What you have to do:
Report every line below that holds the word "agent".

Dataset entries:

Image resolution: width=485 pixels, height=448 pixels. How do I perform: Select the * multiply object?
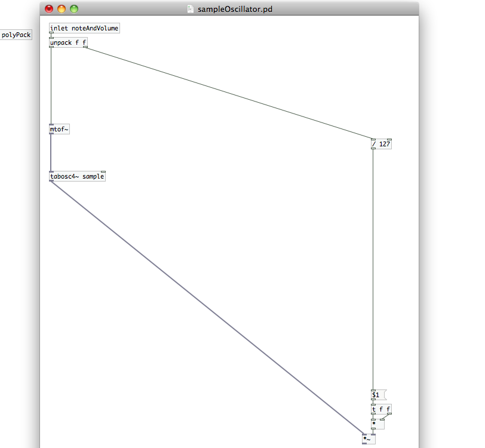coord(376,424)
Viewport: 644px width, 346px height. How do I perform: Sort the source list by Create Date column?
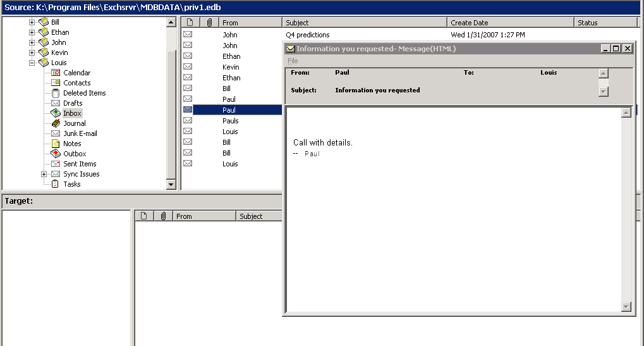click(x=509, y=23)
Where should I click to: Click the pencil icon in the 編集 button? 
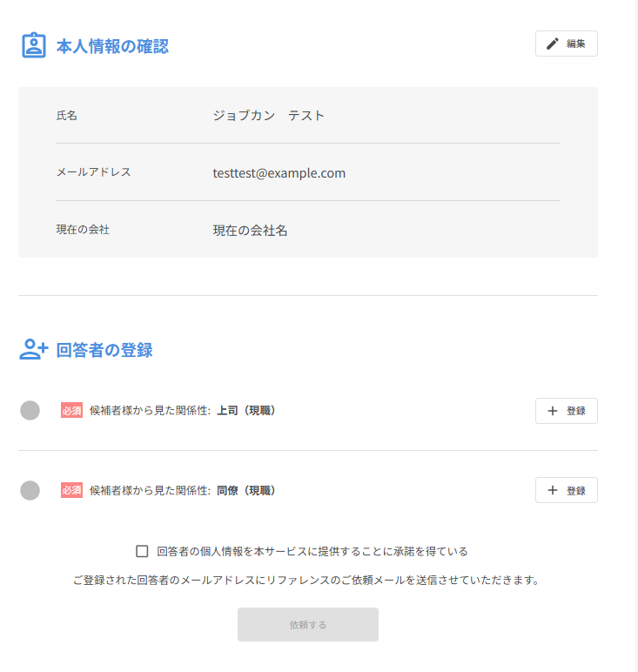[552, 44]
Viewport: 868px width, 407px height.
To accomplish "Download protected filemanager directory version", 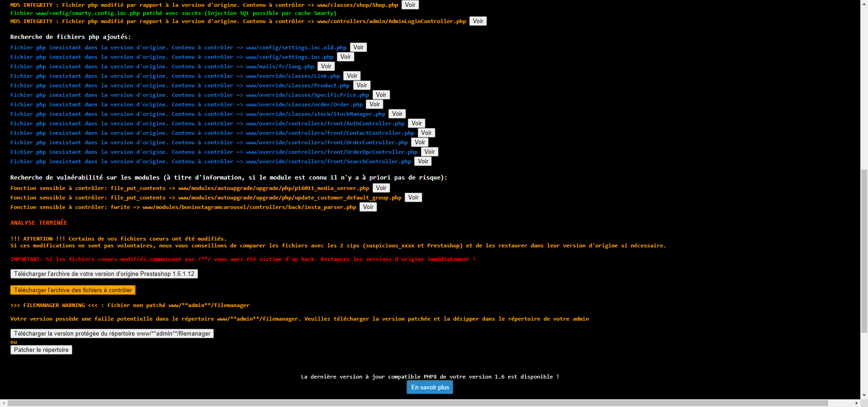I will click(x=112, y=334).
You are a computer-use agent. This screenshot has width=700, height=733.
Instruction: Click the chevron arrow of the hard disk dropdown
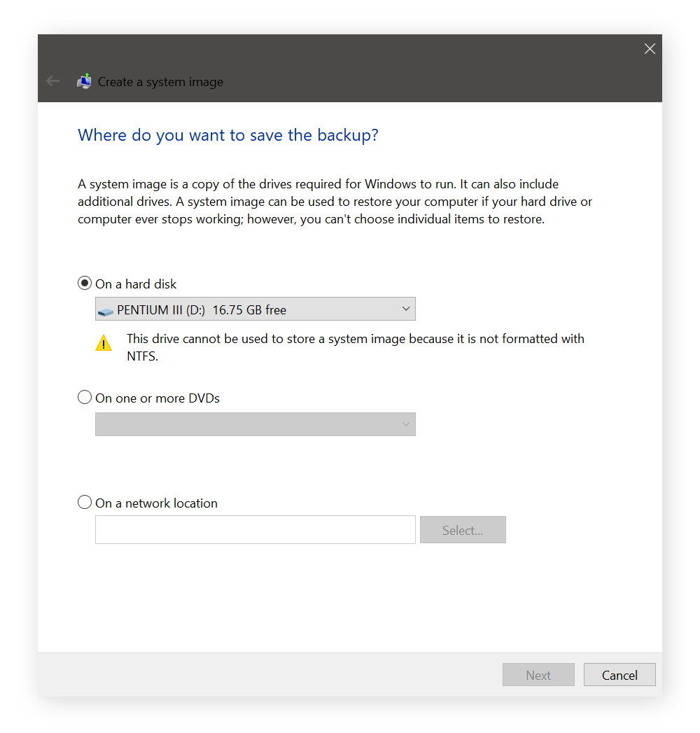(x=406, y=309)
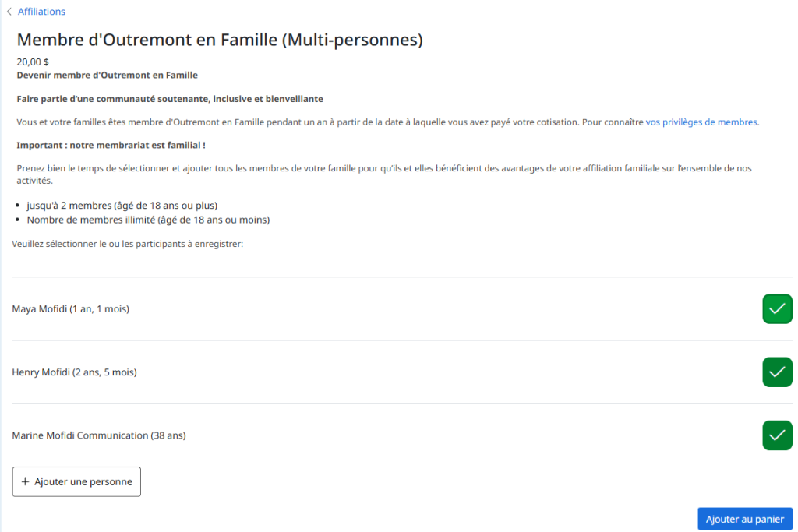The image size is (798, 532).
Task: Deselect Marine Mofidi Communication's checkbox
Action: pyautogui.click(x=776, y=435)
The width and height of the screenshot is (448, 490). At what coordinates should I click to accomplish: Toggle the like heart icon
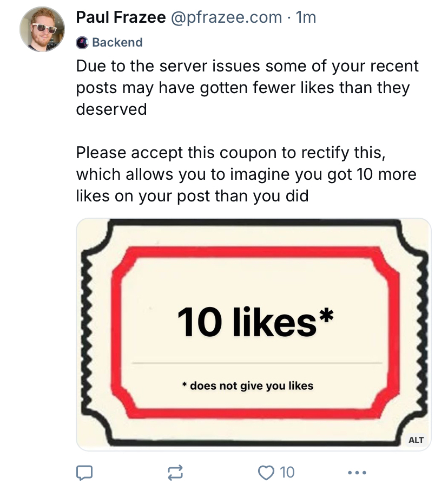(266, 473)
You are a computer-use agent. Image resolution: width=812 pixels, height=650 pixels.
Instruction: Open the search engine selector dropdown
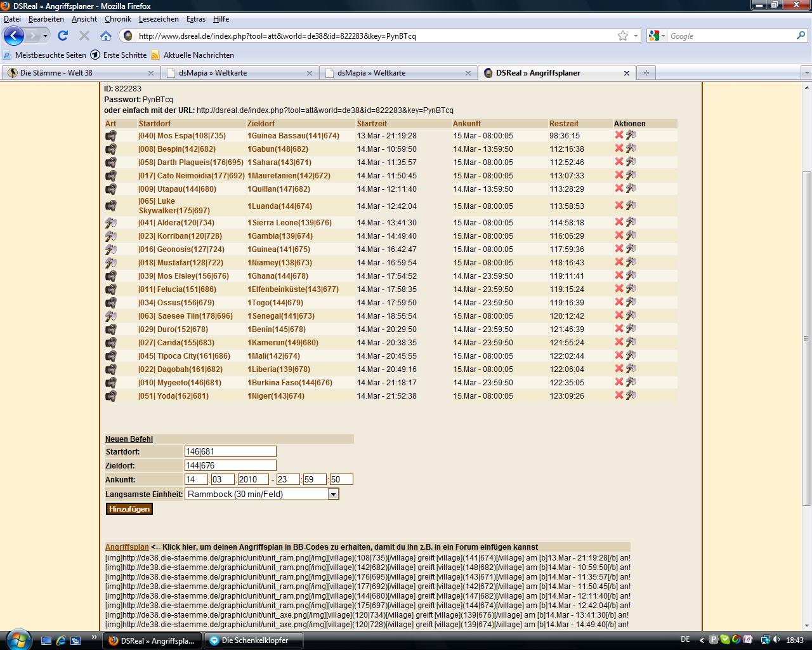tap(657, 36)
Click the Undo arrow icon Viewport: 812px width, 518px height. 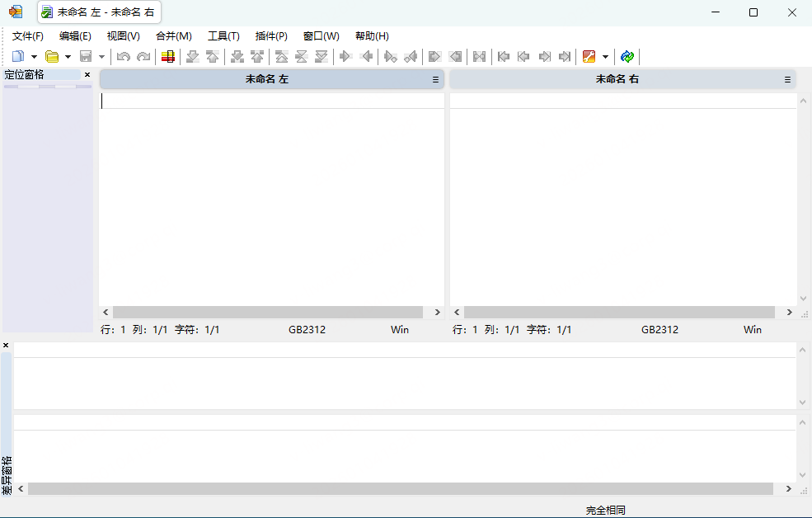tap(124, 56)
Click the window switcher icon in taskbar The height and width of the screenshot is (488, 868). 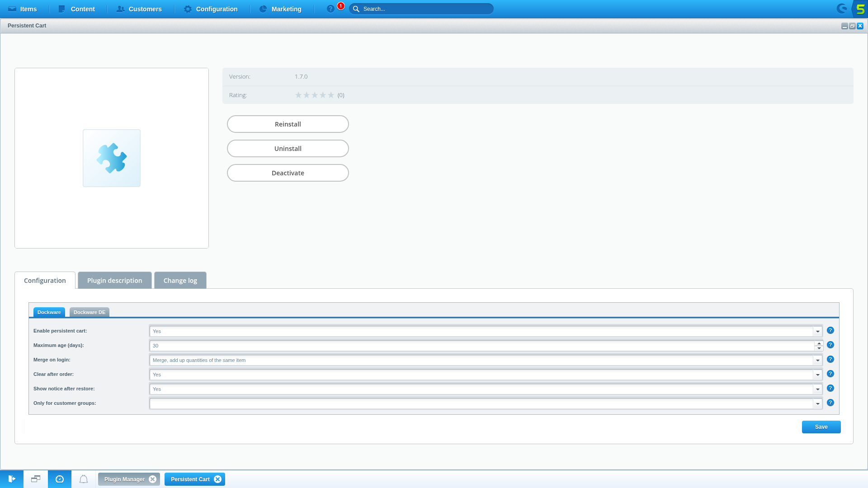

Result:
You are a computer-use agent. This screenshot has width=700, height=733.
You are a computer-use agent. Image resolution: width=812 pixels, height=650 pixels.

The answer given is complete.